We do not know yet what Harvard did and did not respond to. All we have is their word. If they didn’t provide what was required after DHS demanded what was legally required to be provided then DHS is on solid legal ground. I can’t really defend not providing something that isn’t called out as part of the law though
No, we gave the SEVIS revocation letter demanding a handful of categories of information, one of which is “protest activity.” And they are already required under the statute to provide one category of information requested: “any disciplinary action taken by the institution against the alien as a result of the alien’s being convicted of a crime or, in the case of a participant in a designated exchange visitor program, any change in the alien’s participation as a result of the alien’s being convicted of a crime.”

My main point, though, was this: (1) the information required to maintain SEVIS program is statutorily defined, so the government doesn’t get to arbitrarily expand that and then punish a school for noncompliance; and (2) we know of at least one category requested information that they are not allowed to ask for and that implicates nothing other than the exercise of a student’s First Amendment rights.

My point is we don’t know if they actually provided all the info that is statutorily required and/or the government is saying within those statutory rules you still didn’t provide it so by law it’s revoked (for now). We only have statements from both sides.

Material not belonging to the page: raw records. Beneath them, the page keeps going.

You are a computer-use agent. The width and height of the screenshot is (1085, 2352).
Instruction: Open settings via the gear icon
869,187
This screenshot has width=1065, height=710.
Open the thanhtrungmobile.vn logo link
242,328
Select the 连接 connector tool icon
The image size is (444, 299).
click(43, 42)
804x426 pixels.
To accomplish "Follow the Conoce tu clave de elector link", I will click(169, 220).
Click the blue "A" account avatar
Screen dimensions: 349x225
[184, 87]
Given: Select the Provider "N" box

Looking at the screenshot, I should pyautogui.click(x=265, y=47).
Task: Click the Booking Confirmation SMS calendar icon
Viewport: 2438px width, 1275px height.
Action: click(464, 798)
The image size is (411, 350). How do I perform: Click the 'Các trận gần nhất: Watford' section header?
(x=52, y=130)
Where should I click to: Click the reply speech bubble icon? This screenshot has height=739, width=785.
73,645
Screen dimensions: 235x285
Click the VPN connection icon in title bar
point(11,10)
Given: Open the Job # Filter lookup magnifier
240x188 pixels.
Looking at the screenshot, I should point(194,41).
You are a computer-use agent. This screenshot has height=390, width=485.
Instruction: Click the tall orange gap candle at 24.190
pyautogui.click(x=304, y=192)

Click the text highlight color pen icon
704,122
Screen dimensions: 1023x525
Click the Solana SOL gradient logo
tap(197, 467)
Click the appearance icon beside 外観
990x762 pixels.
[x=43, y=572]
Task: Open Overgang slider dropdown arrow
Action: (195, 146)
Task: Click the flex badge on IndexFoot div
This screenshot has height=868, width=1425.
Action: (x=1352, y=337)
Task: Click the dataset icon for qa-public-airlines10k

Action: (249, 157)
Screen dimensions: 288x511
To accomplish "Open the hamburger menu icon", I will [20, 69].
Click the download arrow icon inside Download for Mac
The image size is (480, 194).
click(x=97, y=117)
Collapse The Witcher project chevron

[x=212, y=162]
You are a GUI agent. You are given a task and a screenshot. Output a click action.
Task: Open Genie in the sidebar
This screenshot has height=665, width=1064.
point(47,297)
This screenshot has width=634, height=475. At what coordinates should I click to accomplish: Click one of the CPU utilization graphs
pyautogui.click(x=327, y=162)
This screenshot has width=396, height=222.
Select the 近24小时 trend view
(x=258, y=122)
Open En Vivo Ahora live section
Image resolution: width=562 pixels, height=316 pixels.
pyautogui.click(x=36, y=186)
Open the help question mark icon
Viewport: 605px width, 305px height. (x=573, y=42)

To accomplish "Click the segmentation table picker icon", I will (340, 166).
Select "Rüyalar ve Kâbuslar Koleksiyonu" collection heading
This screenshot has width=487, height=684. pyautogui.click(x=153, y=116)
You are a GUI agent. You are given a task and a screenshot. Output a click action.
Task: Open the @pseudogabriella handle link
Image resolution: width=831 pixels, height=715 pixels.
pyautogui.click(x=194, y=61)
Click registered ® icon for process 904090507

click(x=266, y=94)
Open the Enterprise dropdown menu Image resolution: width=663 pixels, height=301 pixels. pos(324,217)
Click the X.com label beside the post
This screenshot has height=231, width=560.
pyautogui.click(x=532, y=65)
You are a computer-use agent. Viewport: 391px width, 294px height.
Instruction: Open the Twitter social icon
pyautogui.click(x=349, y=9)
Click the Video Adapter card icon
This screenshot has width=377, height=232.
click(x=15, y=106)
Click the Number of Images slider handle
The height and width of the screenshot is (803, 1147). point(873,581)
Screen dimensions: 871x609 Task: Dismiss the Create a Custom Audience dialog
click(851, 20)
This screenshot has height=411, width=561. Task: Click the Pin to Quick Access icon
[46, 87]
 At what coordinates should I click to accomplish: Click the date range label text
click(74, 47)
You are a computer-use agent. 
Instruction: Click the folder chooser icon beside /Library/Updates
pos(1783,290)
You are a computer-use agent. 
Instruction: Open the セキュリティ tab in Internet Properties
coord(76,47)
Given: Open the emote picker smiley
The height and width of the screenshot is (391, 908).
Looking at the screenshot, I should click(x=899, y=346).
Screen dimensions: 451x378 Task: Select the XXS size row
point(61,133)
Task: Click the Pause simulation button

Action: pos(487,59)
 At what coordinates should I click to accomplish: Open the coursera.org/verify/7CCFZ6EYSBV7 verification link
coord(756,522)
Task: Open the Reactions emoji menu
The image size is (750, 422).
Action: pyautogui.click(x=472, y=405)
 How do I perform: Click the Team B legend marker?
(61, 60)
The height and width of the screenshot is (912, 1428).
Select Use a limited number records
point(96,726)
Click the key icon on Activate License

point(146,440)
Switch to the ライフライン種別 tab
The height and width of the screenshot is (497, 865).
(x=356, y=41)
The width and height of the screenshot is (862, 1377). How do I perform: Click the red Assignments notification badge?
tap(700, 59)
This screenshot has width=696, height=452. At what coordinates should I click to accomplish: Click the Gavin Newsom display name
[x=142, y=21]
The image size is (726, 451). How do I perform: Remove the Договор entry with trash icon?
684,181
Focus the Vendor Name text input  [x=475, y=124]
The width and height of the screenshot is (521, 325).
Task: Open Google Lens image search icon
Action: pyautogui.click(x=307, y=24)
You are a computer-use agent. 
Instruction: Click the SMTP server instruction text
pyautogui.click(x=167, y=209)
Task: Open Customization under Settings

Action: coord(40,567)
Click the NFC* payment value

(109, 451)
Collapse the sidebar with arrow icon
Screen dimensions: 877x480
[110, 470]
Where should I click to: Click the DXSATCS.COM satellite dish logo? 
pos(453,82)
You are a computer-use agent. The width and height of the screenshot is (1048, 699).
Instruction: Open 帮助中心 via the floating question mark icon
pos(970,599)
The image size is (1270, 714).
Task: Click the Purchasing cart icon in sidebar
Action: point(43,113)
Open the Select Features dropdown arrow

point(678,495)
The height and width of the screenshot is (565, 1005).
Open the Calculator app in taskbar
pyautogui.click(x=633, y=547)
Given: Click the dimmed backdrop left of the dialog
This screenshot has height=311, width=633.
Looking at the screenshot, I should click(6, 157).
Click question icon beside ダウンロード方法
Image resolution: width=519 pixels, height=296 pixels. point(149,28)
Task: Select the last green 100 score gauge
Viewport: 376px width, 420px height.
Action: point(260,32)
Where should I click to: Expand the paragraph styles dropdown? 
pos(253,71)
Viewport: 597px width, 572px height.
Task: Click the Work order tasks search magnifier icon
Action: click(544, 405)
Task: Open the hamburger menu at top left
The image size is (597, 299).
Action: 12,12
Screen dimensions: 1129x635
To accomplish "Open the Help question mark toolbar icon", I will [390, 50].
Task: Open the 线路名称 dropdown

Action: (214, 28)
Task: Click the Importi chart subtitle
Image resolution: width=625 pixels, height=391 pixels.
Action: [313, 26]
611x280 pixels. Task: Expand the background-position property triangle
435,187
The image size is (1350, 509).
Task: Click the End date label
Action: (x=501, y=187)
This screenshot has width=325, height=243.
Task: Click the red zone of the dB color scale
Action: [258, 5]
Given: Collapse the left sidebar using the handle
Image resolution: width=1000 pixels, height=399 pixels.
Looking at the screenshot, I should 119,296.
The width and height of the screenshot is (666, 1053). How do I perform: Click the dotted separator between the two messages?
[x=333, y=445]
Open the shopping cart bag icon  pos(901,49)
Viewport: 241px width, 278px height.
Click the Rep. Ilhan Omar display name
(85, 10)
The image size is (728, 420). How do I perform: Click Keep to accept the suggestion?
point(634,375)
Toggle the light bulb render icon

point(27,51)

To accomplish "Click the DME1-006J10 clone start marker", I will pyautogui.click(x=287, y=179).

Seeing as it’s private most likely won’t see it via FOIA

Nah, this one is going to federal court for sure. It’ll all come out. But part of the rules are also that schools must provide the relevant information within 30 days of the start of an alien’s academic term. There’s a whole system set up to handle this. The system is not, government, go ask for this set of information whenever you feel like it and if the school doesn’t hop to it immediately, you may suspend. It says that if a school does not provide the information within the relevant period before the term starts, it shall be suspended. There is no discretionary wiggle room for the government to be like, well, I don’t think you’re giving me enough, or you’re not being cooperative enough.
Actually, that interpretation isn’t quite correct. The 30-day reporting window you’re referring to applies to initial SEVIS data entry and student registration at the beginning of each term-things like confirming enrollment, course load, address, etc. That’s under 8 CFR § 214.3(g)(2) and (l)(2), which govern routine reporting timelines for active F-1/M-1 students.

But the April 16 DHS request to Harvard wasn't routine. It invoked 8 CFR § 214.3(g)(1), which covers ad hoc or investigative information requests by DHS. That section gives DHS broad power to request any time the records needed to assess a student’s compliance with immigration status.

Yes, I was being sloppy. Nevertheless, they can still only request that particular set of documents. And it’s not to assess a particular student’s status but the school’s compliance with the program requirements. (They can of course check individuals to make sure they’re also complying.) And just from the face of the letter to Harvard you can see they’re going way beyond the enumerated categories of information. Not to mention intermingling other SEVP-unrelated complaints (DEI! Antisemitism!) as to why Harvard is being targeted.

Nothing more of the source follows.